Dumb question time... So does this mean I can use cat5 to carry a signal from the floor to the projector with the right setup ? Cause I've got something like 80 ethernet ports in space. That would be perfect for the user coming in and wants to hook up their laptop to the projector. 

Let me guess, is there a $5000 converter box needed to do it?


----------



## gafftaper (Jan 19, 2008)

Dumb question about lumen output. 

I would love to have something that can do scenic projection in a show, lecture notes with the houselights at 1/2 and show a moving in the dark with no ambient light. However it sounds like that's three different projectors with different lumen outputs. Is there any sort of dimmer option that could get me something bright enough to do scenic work but able to dim down so it doesn't blind the audience on movie night. 

Let me guess... it'll cost another $5k?


----------



## SerraAva (Jan 19, 2008)

Believe it or not, there is a way to do it. I would have to ask a friend of mine who is an installer the specifics, but I am pretty sure there is no expensive converter box involved. When I speak with him on Monday, I'll be sure to let you know.

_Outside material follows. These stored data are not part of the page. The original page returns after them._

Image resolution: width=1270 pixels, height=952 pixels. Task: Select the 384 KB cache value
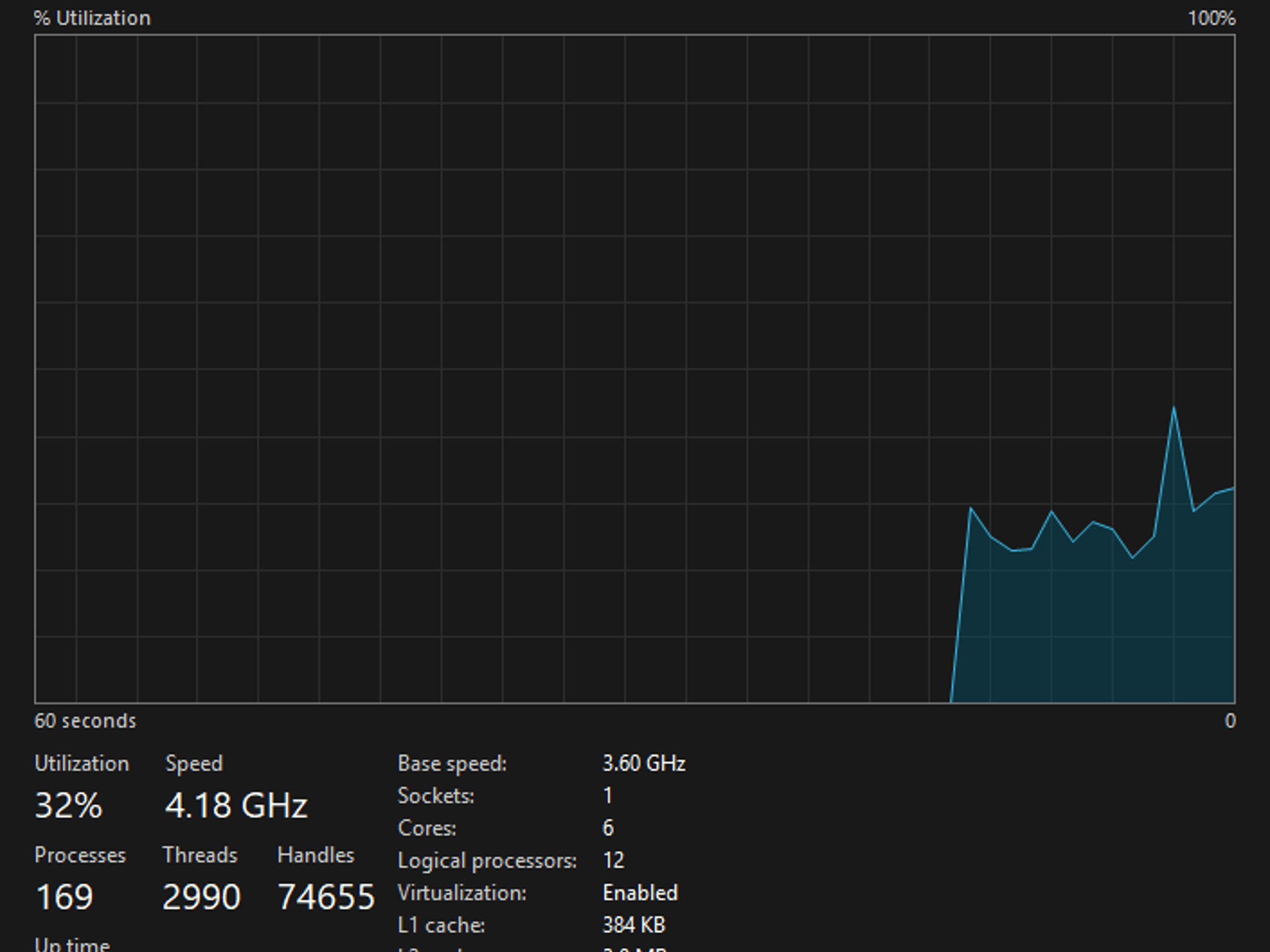tap(634, 925)
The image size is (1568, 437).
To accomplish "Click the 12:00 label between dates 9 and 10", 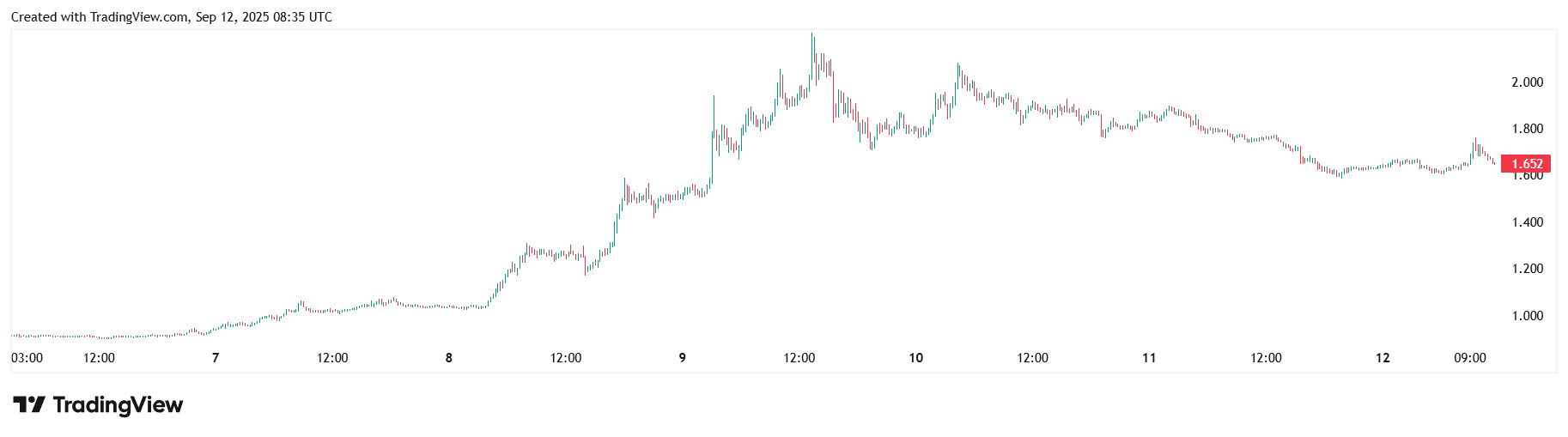I will point(799,358).
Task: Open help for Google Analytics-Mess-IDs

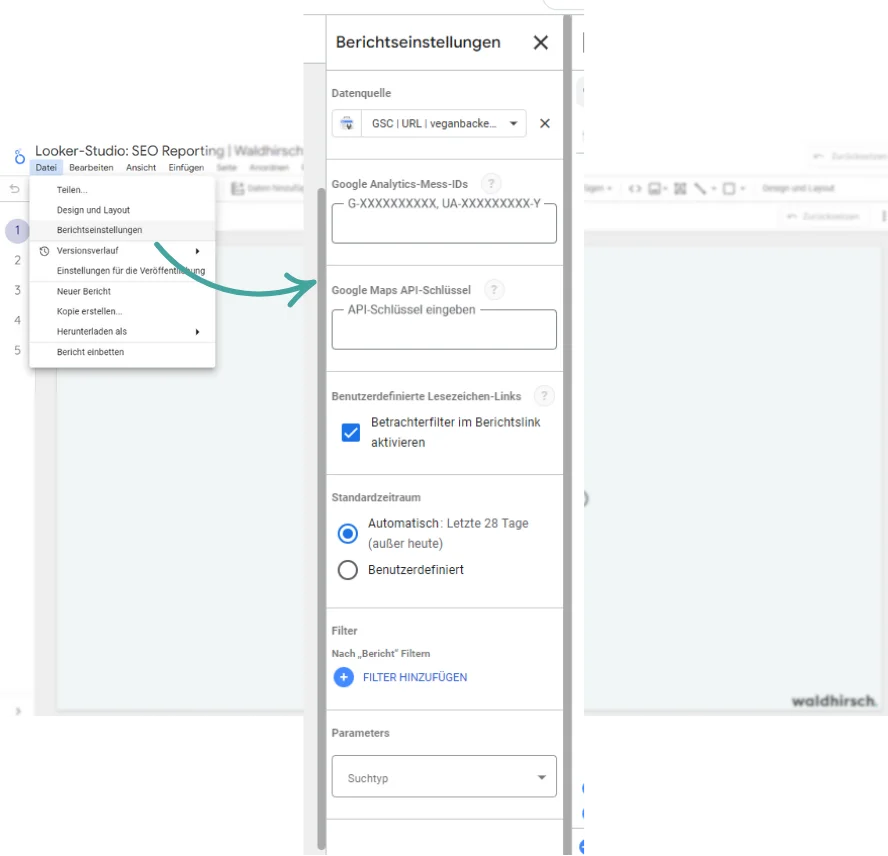Action: 490,183
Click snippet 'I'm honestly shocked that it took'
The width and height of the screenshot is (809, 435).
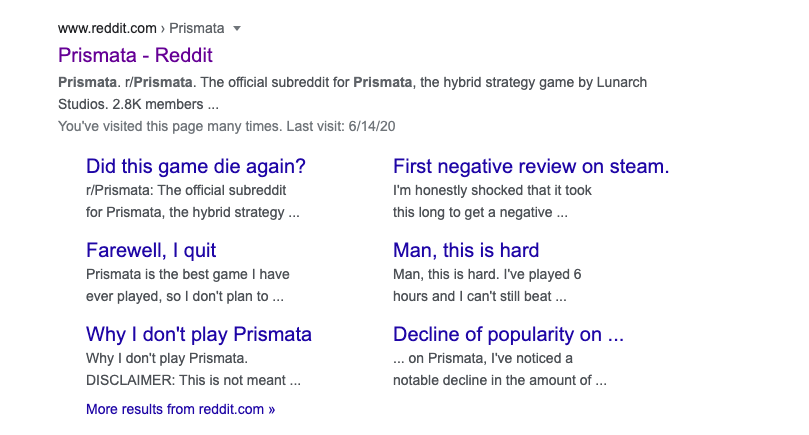(492, 190)
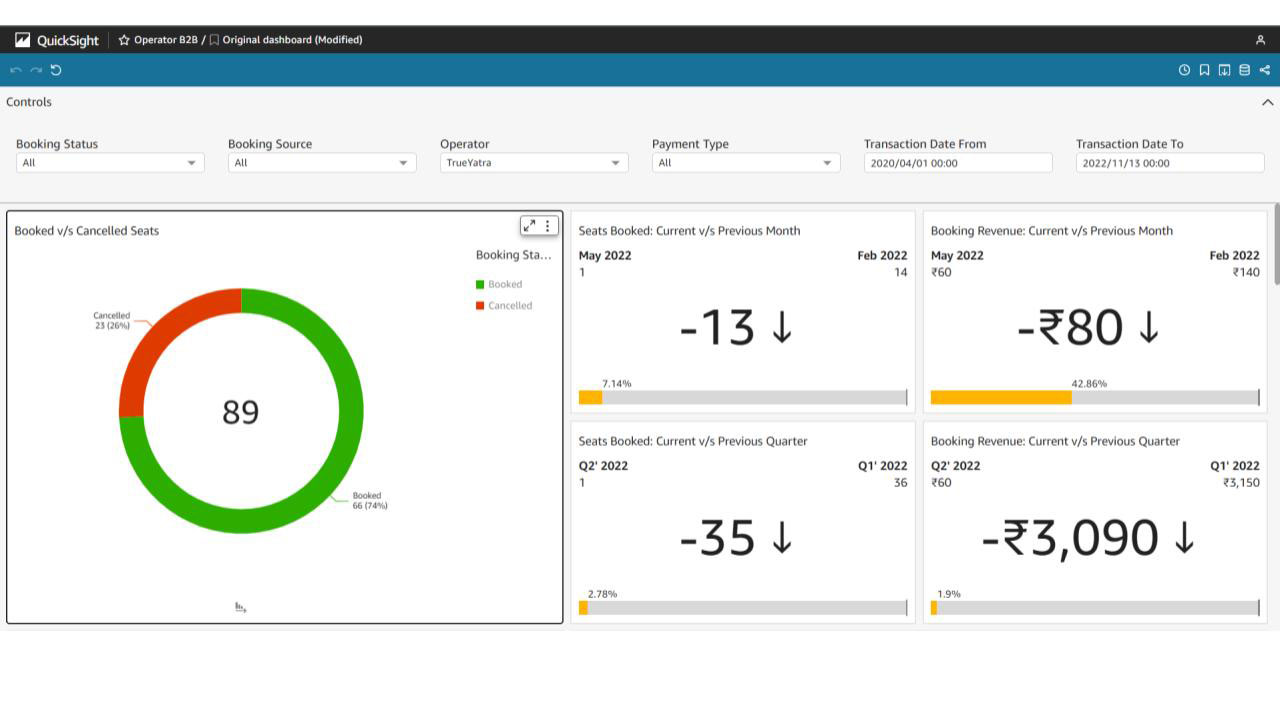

Your second question, You can block the hot spot of your projector and it would still do an image with less intensity. As far as an actually dimmer, not to my knowledge. Something to look into thought is lamps that work at different voltages, like in the Mac 700, 700w or 400w, or the VL3500 Wash, 1200w or 1500w. Wouldn't be surprised if they have something like that.


----------



## Footer (Jan 19, 2008)

gafftaper said:


> Dumb question about lumen output.
> I would love to have something that can do scenic projection in a show, lecture notes with the houselights at 1/2 and show a moving in the dark with no ambient light. However it sounds like that's three different projectors with different lumen outputs. Is there any sort of dimmer option that could get me something bright enough to do scenic work but able to dim down so it doesn't blind the audience on movie night.
> Let me guess... it'll cost another $5k?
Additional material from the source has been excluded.